# hp laserjet m28-m31 scanner non détecté



## Kerala (26 Avril 2019)

Bonjour,

J'ai acheté une imprimante laser multifonction (hp laserjet m28-m31) (ce modèle ne peut être branché qu'à partir de l'USB)  il y a 2 mois, mais je ne l'ai installée qu'il y a 5 jours. Le premier jour c'était parfait, tout allait bien, mais le jour suivant impossible de faire fonctionner le scanner qui n'arrive pas à être reconnu.

J'ai tout désinstallé et réinstallé, mais cela ne marche toujours pas. J'ai ensuite réinitialisé le système d'impression et toujours rien. Enfin, j'ai supprimé les gestionnaires d'imprimante dans la bibliothèque. J'ai de nouveau tout installé et cela ne marche toujours pas. Dès que j'essaie de scanner, j'ai une fenêtre qui apparaît sur l'écran de mon ordinateur, et celle-ci me dit : "que mon imprimante n'est pas disponible actuellement. Et que je dois vérifier si elle est connectée et bien sous tension". Après vérification tout est parfaitement branché...

Est-ce que quelqu'un aurait une idée ? Merci par avance pour votre aide.

J'ai bien entendu téléphoné au service HP, mais celui-ci semble encore plus perdu que moi.

J'ai décidé d'acheter un nouveau câble USB, mais je ne pense pas que cela soit ça, car lorsque j’essaie d'imprimer cela marche (même si sur l'icône de l'imprimante que je vois sur mon ordinateur elle apparaît comme déconnectée).

Je suis ouvert à toutes vos propositions. Et merci encore une fois pour votre aide... J'oubliais, je suis avec le dernier système d'exploitation en date.


----------



## Chris K (26 Avril 2019)

Bonjour, est-ce un modèle compatible AirPrint et si oui, as-tu tenté de brancher ton imprimante sur ta box internet et voir si tu arrives à y accéder via ton ordi ?

= = = =

Répondez à ces questions sur l'extrait :
1. Il y a combien de temps Kerala a-t-il acheté l'imprimante ?
2. Par quel seul moyen ce modèle peut-il être branché ?
3. Sur quoi Chris K suggère-t-il de brancher l'imprimante ?
Répondez en vous appuyant uniquement sur l'extrait.

= = = =

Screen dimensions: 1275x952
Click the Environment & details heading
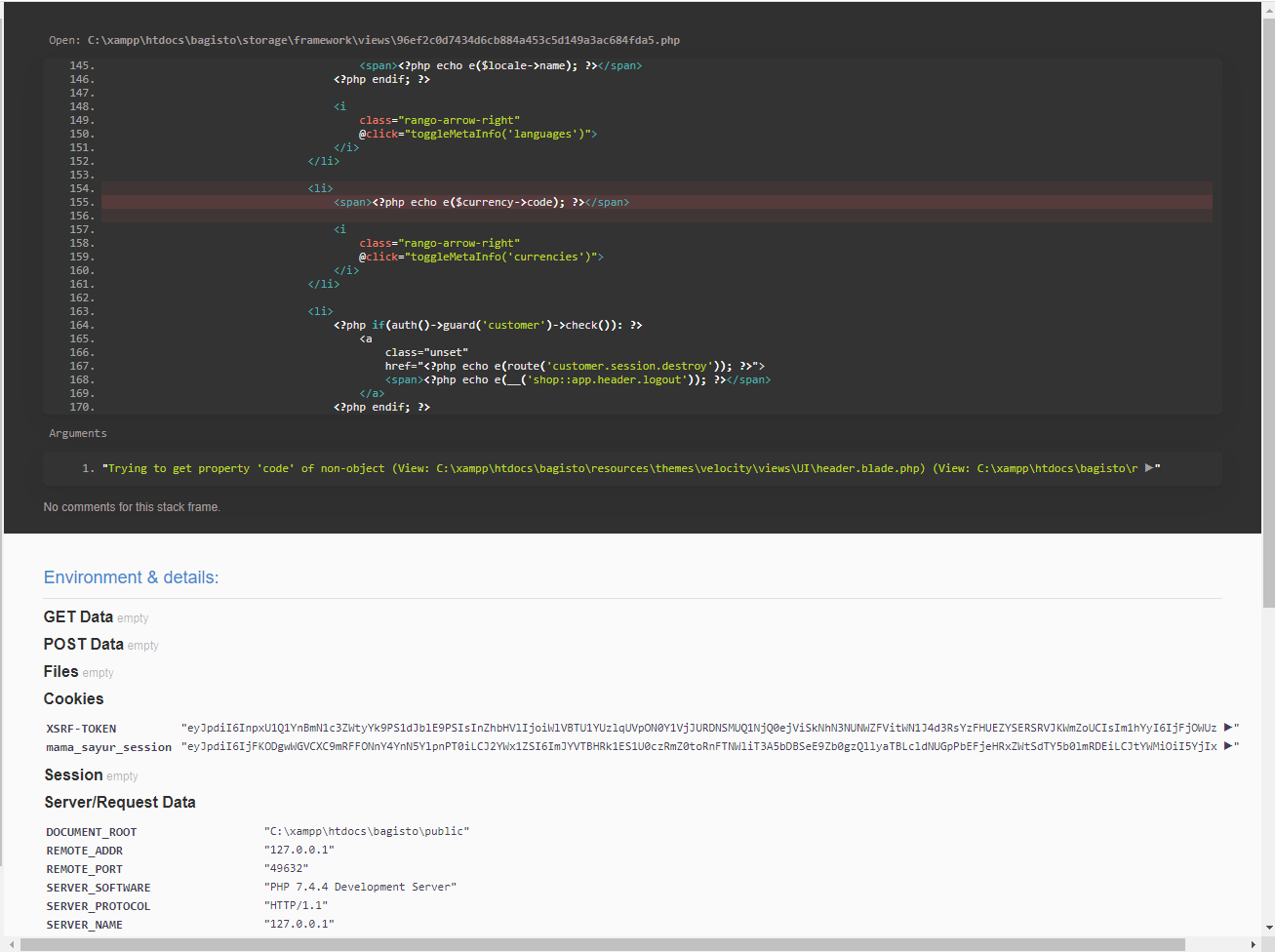(131, 576)
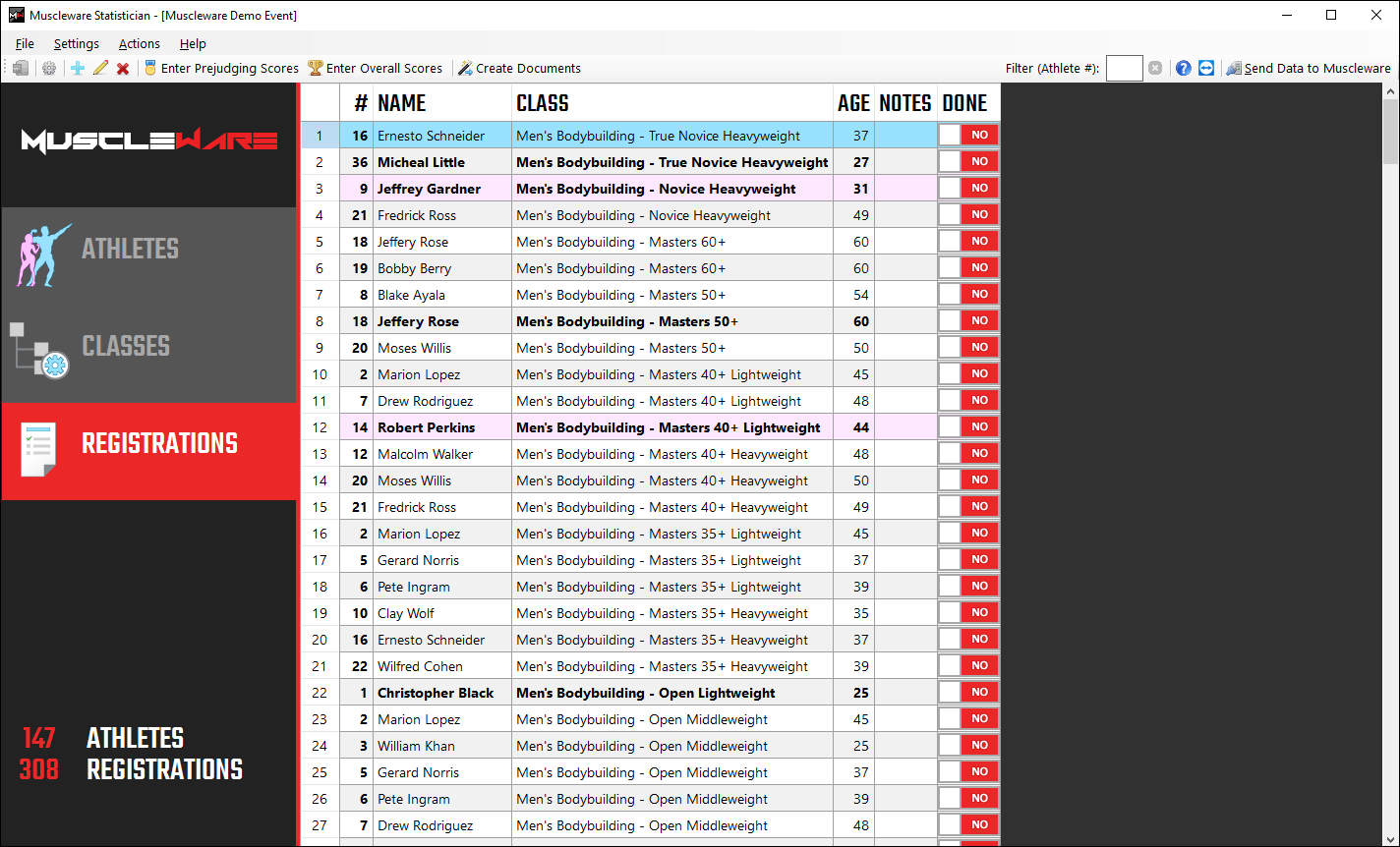The image size is (1400, 847).
Task: Click the gear settings icon in toolbar
Action: [x=49, y=69]
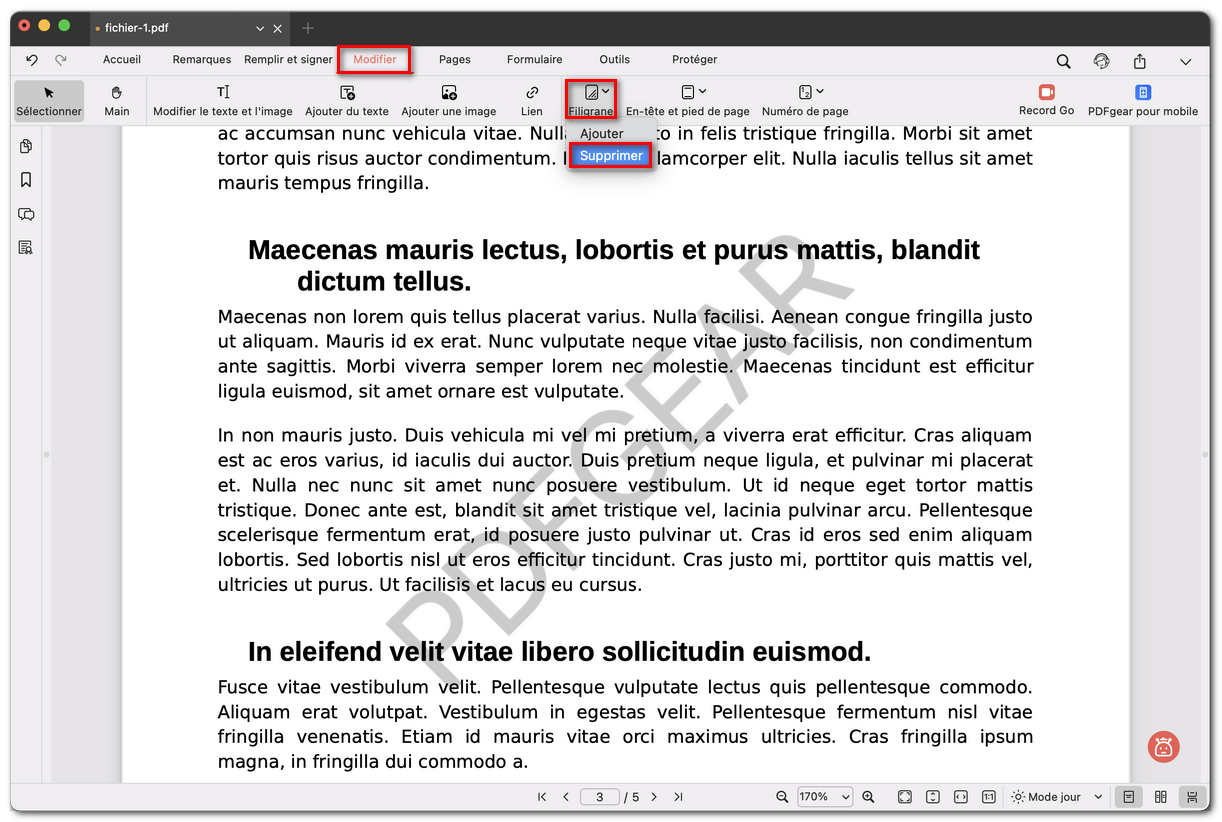
Task: Zoom in with the plus magnifier
Action: pyautogui.click(x=868, y=797)
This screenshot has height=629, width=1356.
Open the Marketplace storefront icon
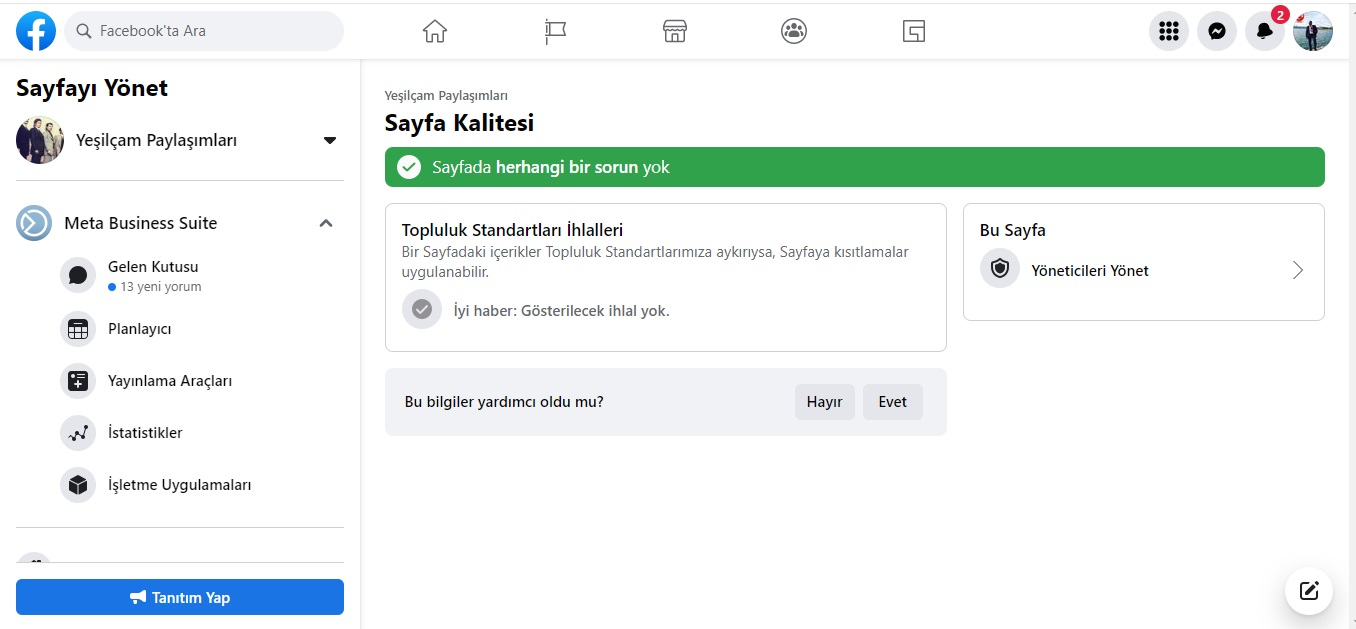pyautogui.click(x=675, y=31)
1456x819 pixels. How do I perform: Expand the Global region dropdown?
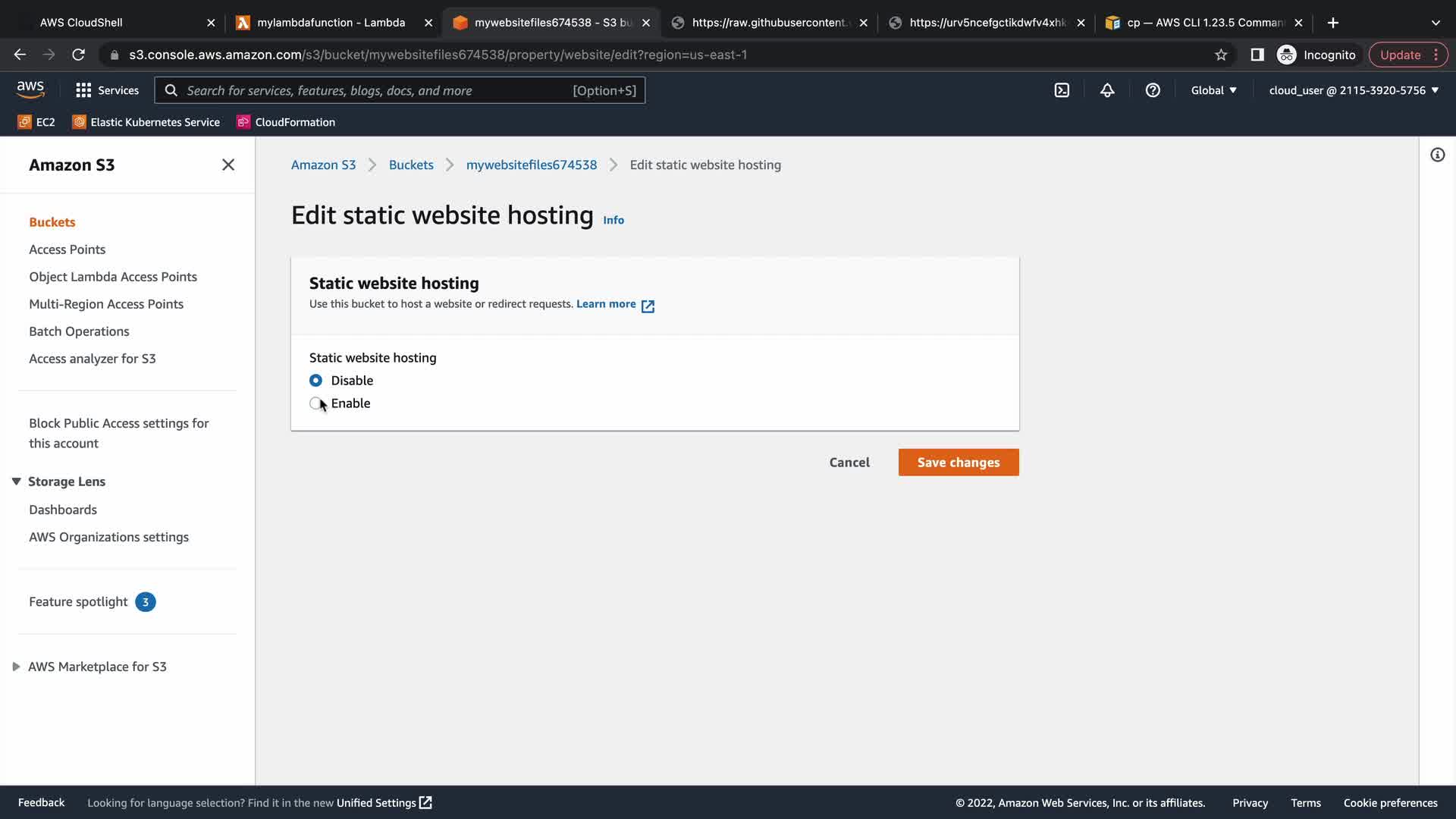click(1213, 90)
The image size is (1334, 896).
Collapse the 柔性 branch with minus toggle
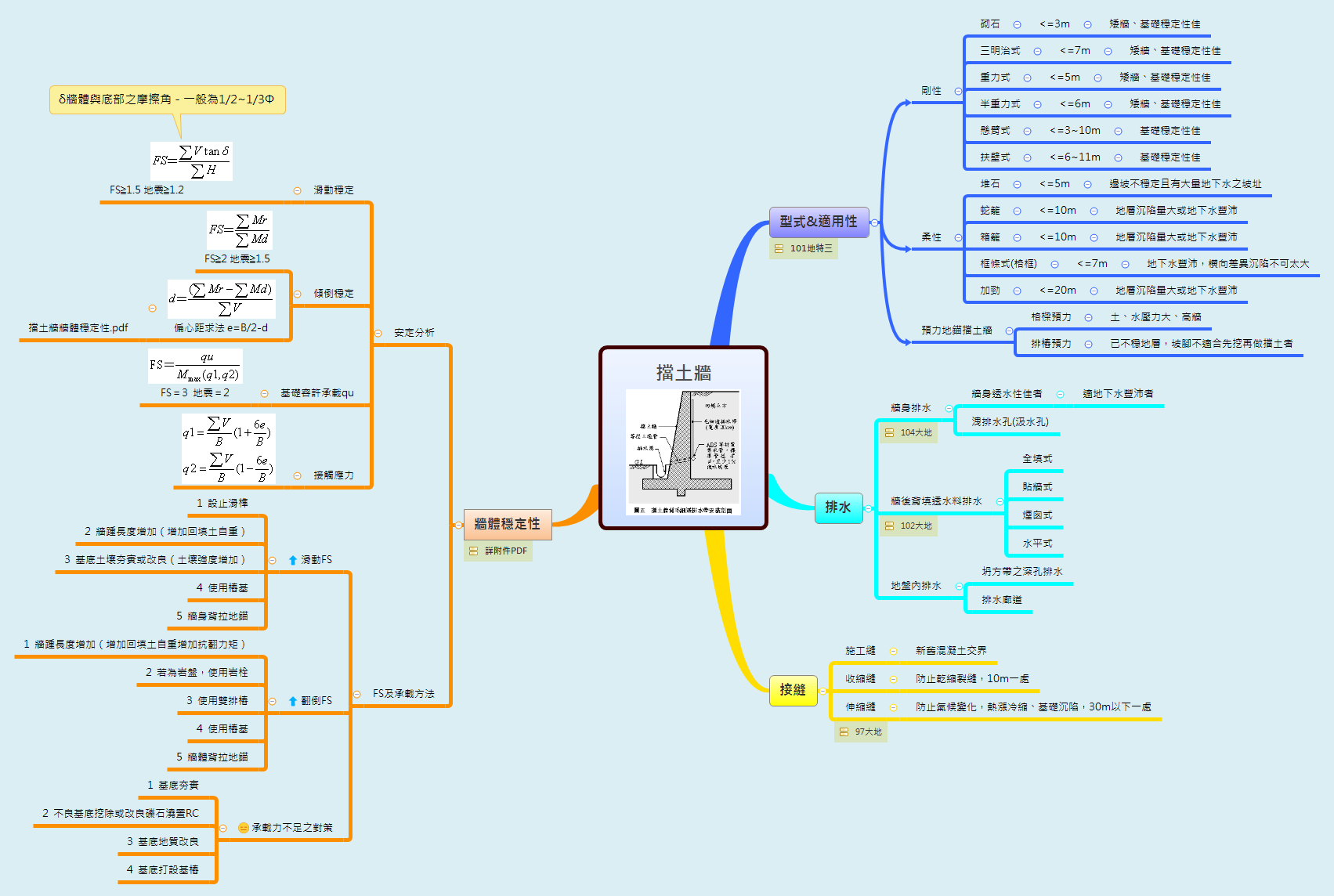pyautogui.click(x=957, y=237)
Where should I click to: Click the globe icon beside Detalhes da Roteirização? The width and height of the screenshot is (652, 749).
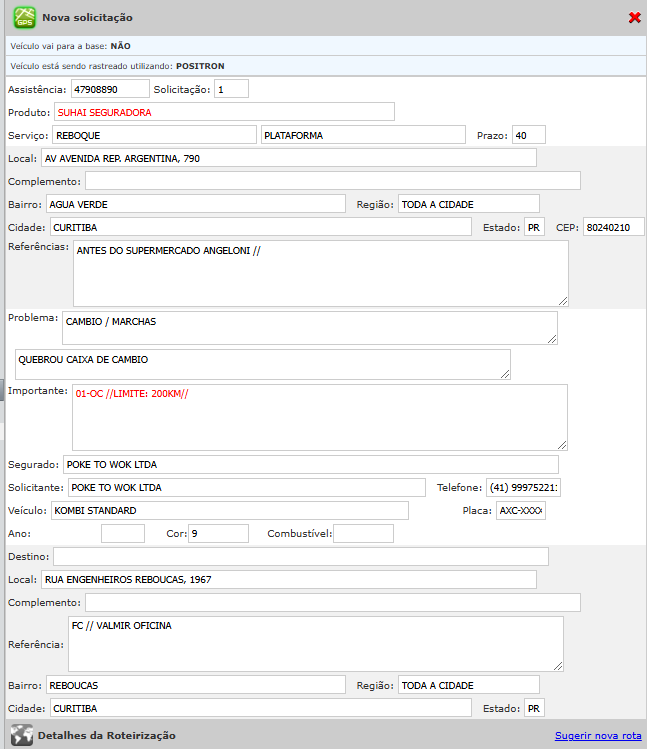[22, 735]
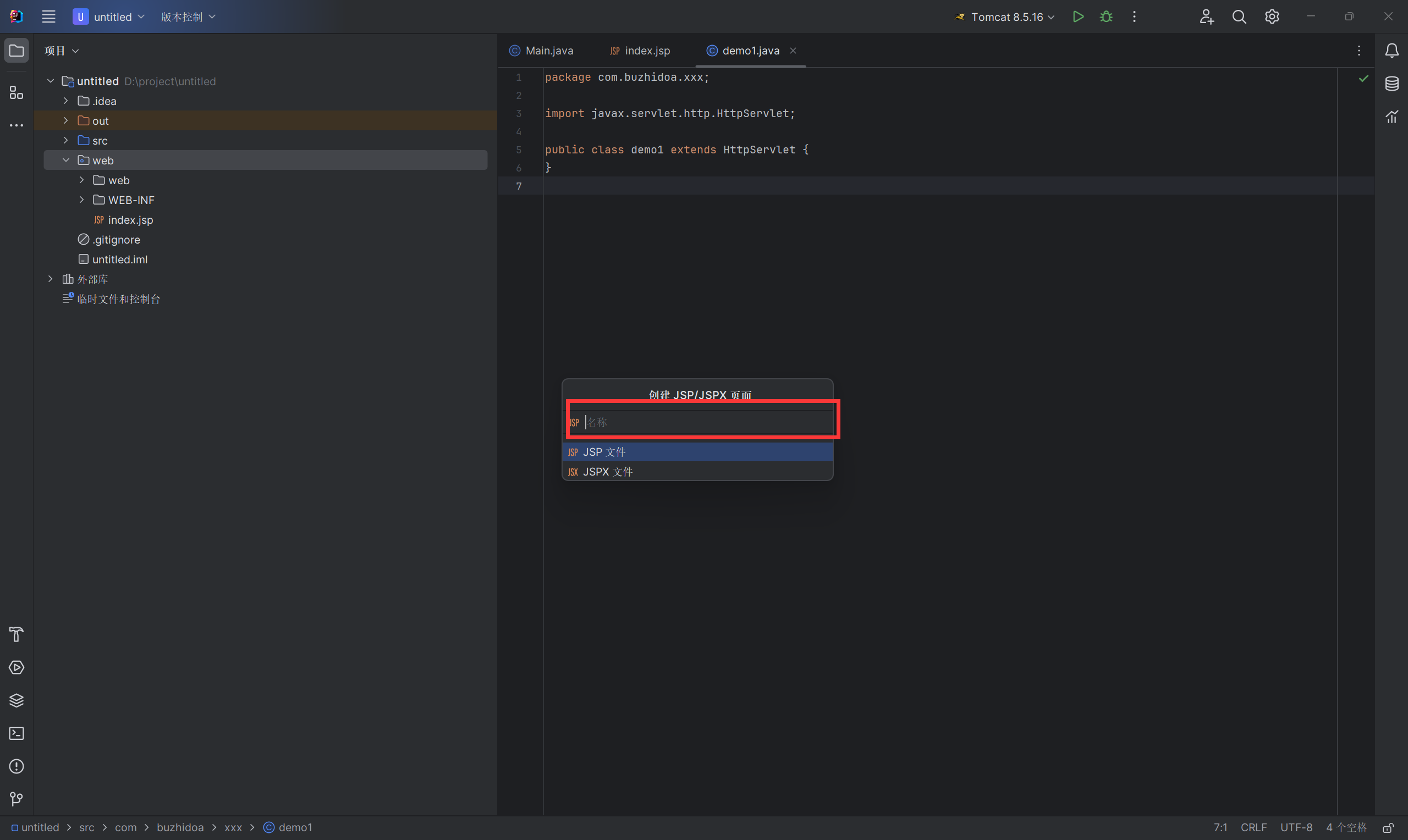Open the Git version control tool window

coord(16,799)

= = = =

:: Réponse finale ::
1. Il y a 2 mois.
2. Par l'USB.
3. Sur la box internet.